In 2016, the most common selling point for a game is a near-limitless amount of content. Whether it’s the expansive maps of The Witcher 3 and Grand Theft Auto V, the addictive level progression system of Call of Duty or the user-generated world of Super Mario Maker, gamers expect to get their money’s worth.
But in 1997, we didn’t need 80-hour stories and prestige modes to bring us back to a game over and over again. All we needed was great gameplay, and that’s exactly what Star Fox 64 offered every Nintendo 64 owner two decades ago.
Nearly 20 years later, Nintendo is trying to recapture the magic.
Star Fox Zero on the Wii U is not quite a sequel to Star Fox 64, but it’s also not quite a remake. The story is virtually identical and the worlds are hard to tell apart, but the significant gameplay additions and the overhauled controls make for a markedly different experience — sometimes better, sometimes worse.
If you’ve ever played Star Fox 64 (or its 3D remaster for the 3DS), the first few moments of Star Fox Zero are sure to trigger deja vu. Corneria, the game’s first level, is almost entirely lifted from the original N64 game. Enemy placements are the same, the city environment is the same and your teammates still need help in the exact same situations they did in 1997.

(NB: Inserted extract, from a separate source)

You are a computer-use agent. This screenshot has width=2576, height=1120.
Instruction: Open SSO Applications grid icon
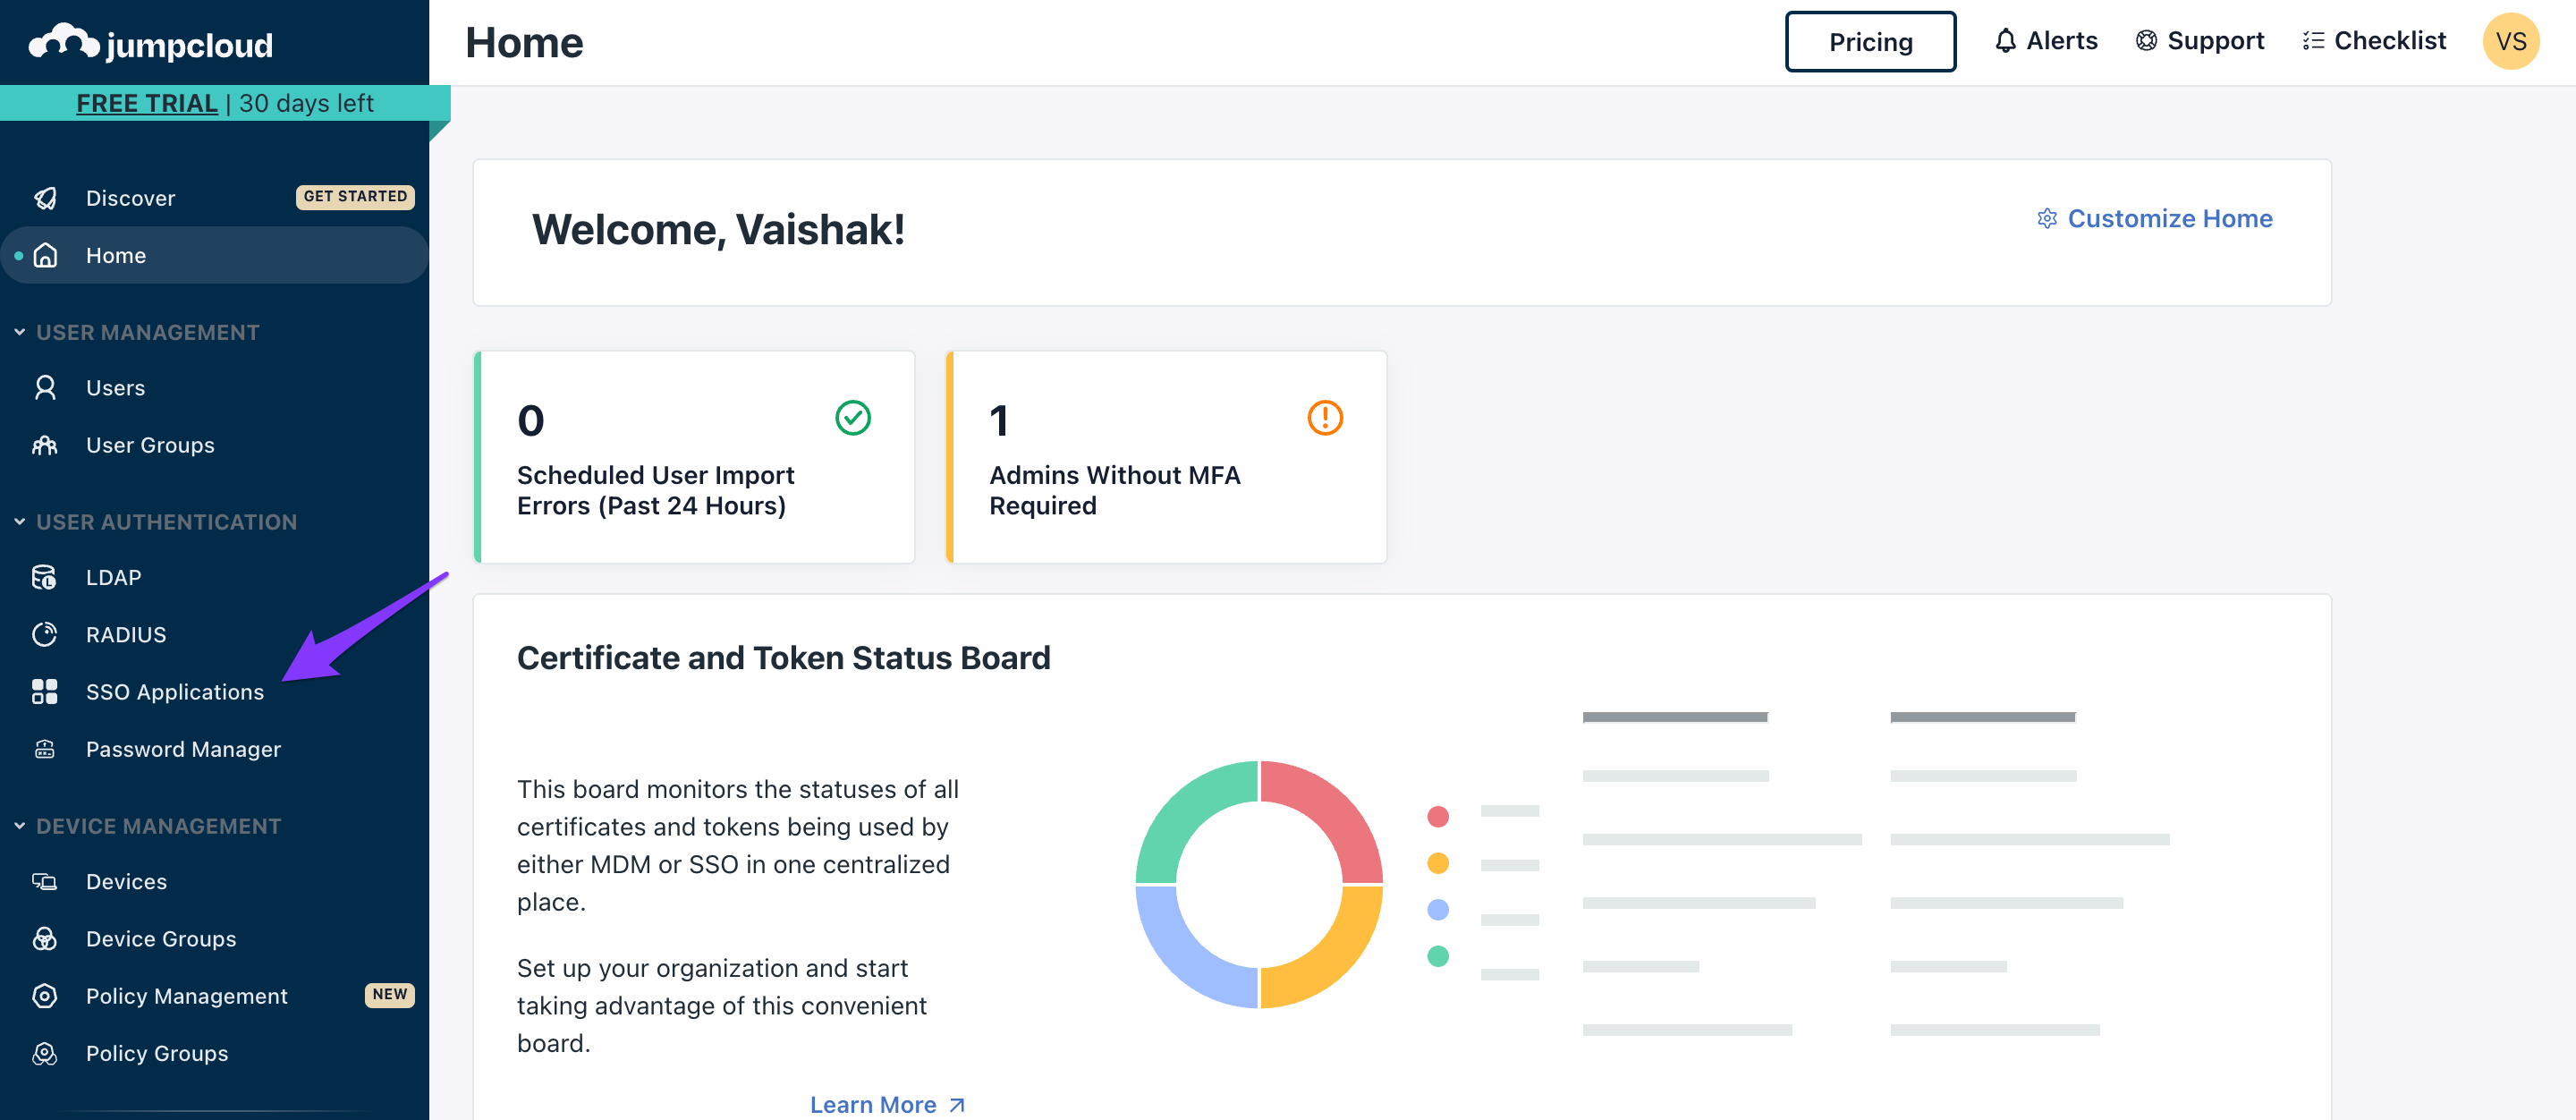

While you’re grappling with the fact that this is essentially a remake, you’ll notice that the controls have changed significantly. You can still fly around with the analog control stick, but you’ll also need to make use of the GamePad display for a first-person view of the level, especially in All-Range Mode (when you aren’t on rails).
Back when I first played Star Fox Zero at E3 last year, I struggled with the controls. After having spent several hours with the final game and worked my way through the entire campaign, I’m still not entirely comfortable with them.
It’s difficult to constantly switch focus between the TV and the GamePad, especially when you’re being tailed by persistent enemies or a boss is launching a barrage of missiles in your direction. The multiple angles open up the ability for the designers at Nintendo to create expansive battles that wouldn’t have been possible on the N64, but I’m not sure it’s worth the trade-off.
After the first level, the game starts to distance itself from its Nintendo 64 counterpart. New enemies begin to pop up, levels change dramatically and boss battles are nearly unrecognizable. In addition, Star Fox Zero introduces a new Walker transformation that lets you run around on the ground and a Gyrowing drone that can sneak into areas where the Arwing wouldn’t fit.
Neither of these transformations are utilized as effectively as the Landmaster was in Star Fox 64 (it also returns though, so don’t worry), but they do help to mix up the way you complete levels throughout the campaign.
Once you’re done playing through the story once, you can return to each level to find different paths and objectives, giving the game the same replayability as its predecessor. There are also a few unlockable modes, collectibles to discover and functionality with the Fox and Falco amiibo.
If you can manage to overcome the controls and go in to the game understanding that this is not an entirely new experience, there’s a great deal of fun to be had with Star Fox Zero. It might not be the game that the Wii U faithful were imagining when rumors began to spread that Star Fox would make its way into the new generation, but I have a feeling Nintendo fans are going to find a lot to appreciate.
Nintendo provided BGR with a copy of Star Fox Zero on the Wii U for the purposes of this review.